The 28-year-old Imlay City High School grad chooses a field behind their home. The ground is hard and gravelly, overgrown with weeds and crabgrass.

Chuck is thinking big. The garden will be 25 feet long and about 20 feet wide. A big job.

Another big thought occurs to him before he gets started, too.

"I mention to my mom 'wouldn't it be cool if I found an arrowhead?'" Chuck says.

And so he does.

Discovery of first, well-defined arrowhead followed by discovery of second one missing tip and end. photo by Catherine Minolli.

Frustrated psychic or just plain frustrated?

Chuck had been working up the land for a while and it's getting on his nerves. Though he approaches the project with a well-thought out plan—no double handling materials, working in sections—he's wearing out.

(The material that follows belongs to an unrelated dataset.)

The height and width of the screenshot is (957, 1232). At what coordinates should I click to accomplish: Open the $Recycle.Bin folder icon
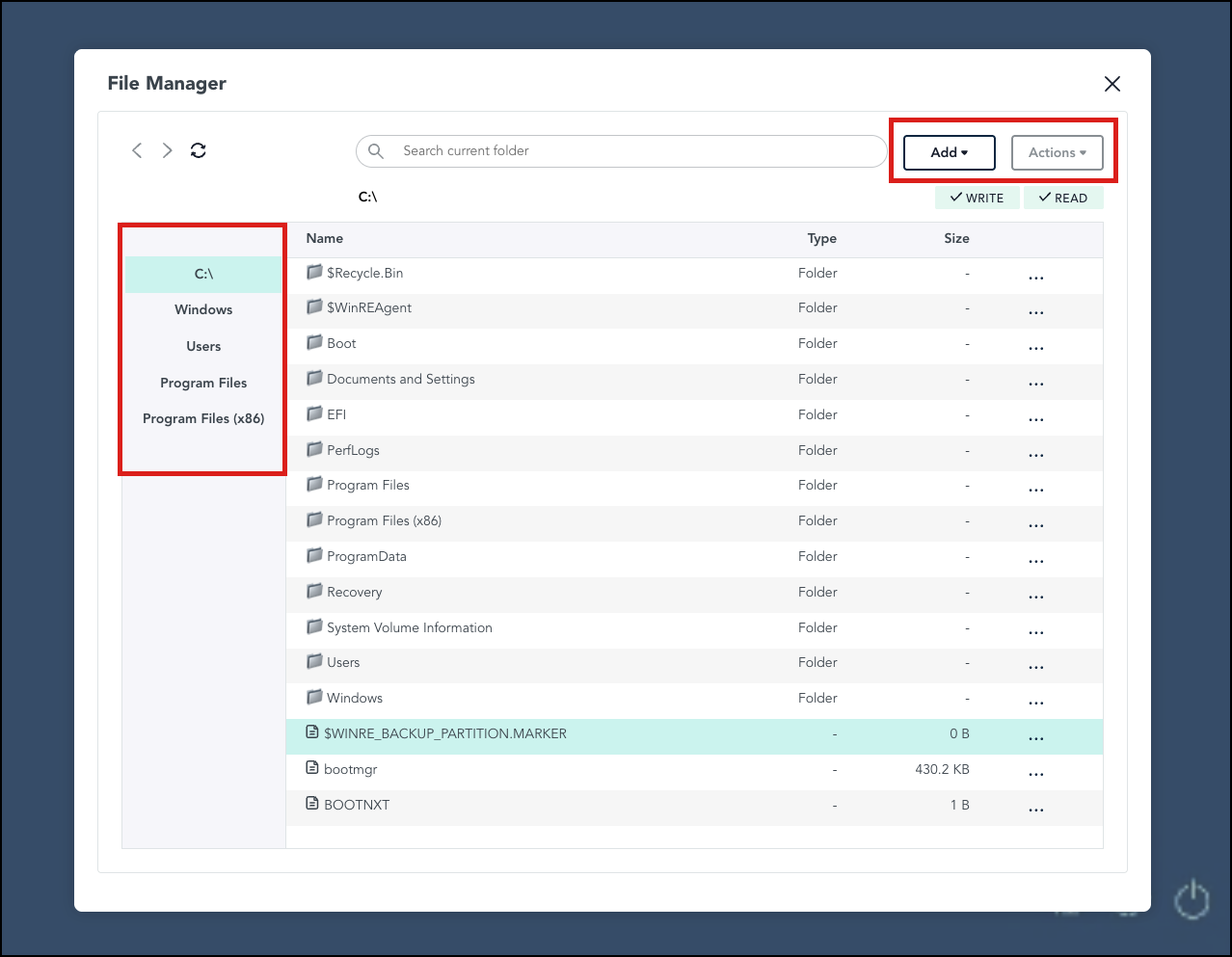coord(314,272)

The plan includes two buckets—one for sod and the other for rocks. To work neatly and avoid an even bigger mess, Chuck sorts the two materials for appropriate dumping. This works great.

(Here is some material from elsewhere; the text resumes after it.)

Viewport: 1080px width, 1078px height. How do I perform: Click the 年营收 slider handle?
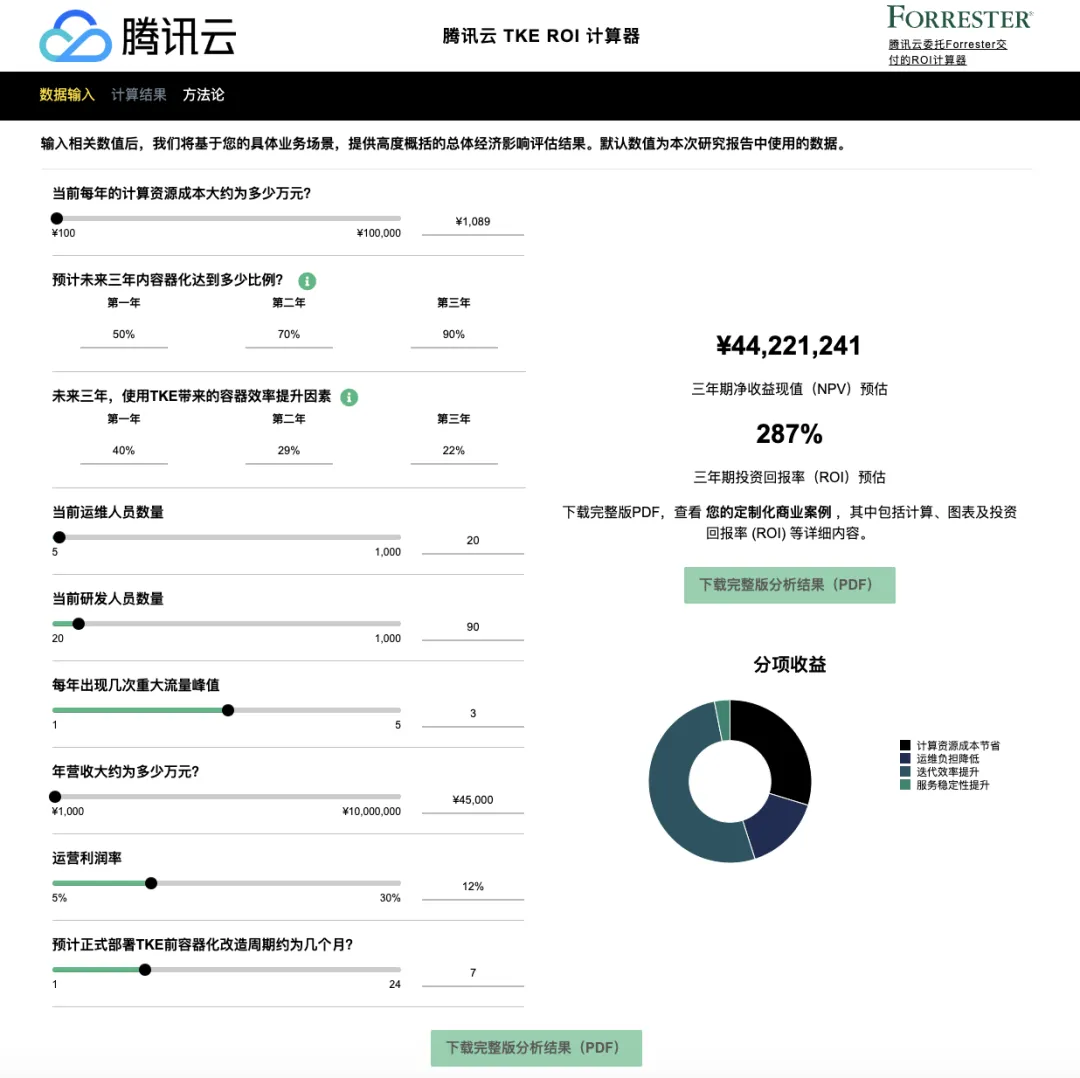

But he's getting frustrated and wants to move along so he starts tossing rocks into the sod bucket, and there an arrowhead is born.

Fateful discovery

It seems that arrowhead was destined for Chuck's hands. Had he tossed it into the rock bucket he'd never have spotted it amid all the little rubble.

As for his seemingly psychic prediction, that may just be the hand of fate as well, for Chuck has always had a fascination for Native American culture.

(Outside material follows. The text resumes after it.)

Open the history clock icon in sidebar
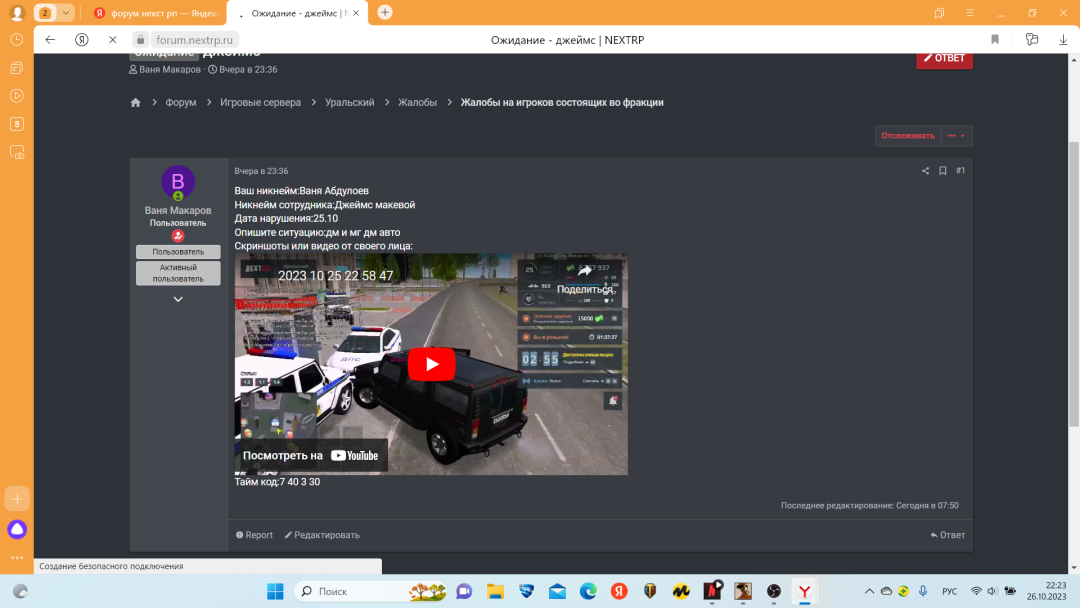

"The reason I said it would be cool to find an arrowhead is because I read a local history book that I got at the Ruth Hughes library about Indians in the area in the past," Chuck says.

"There was something in there to the effect that there was a settlement about four miles from Almont and west of Van Dyke which is basically right around where I live."

Not so ironically, Chuck made the discovery right near a spot where he and his buddies used to dig for Indian artifacts years ago.

"We were about 9 or ten years old and we dug a huge hole hoping to find stuff," he chuckles. "That hole still isn't filled in."

He says he enjoyed hearing stories about Indians when he was a boy, and was fascinated by other stories of discovery.

"I heard about people finding arrowheads in farmer's fields or working in the garden or something but I honestly didn't expect it to happen to me," he says.

Luck strikes twice

Since finding the arrowhead, Chuck's determined to continue the garden project with care. Late last week his mom takes on a portion of it while Chuck's away running errands.

"I asked her to put anything that looks like it could be something off to the side and the rest in the rock bucket," Chuck laughs. "She had about thirty rocks that weren't anything, but in the rock bucket I found another arrowhead."

Its small, and the tip and part of its end are missing, so it's easy to see why Chuck's mom overlooked it.

Chuck will add the two arrowheads to other artifacts he believes he's found—a couple of hammer stones. He hopes to show them to an expert and find out more about their origins.

In the meantime, the novice gardener hopes to succeed at his newest project, too.

"We've had a family farm in Armada since 1927," he says. "This is my first garden so I guess I'll learn about farming now."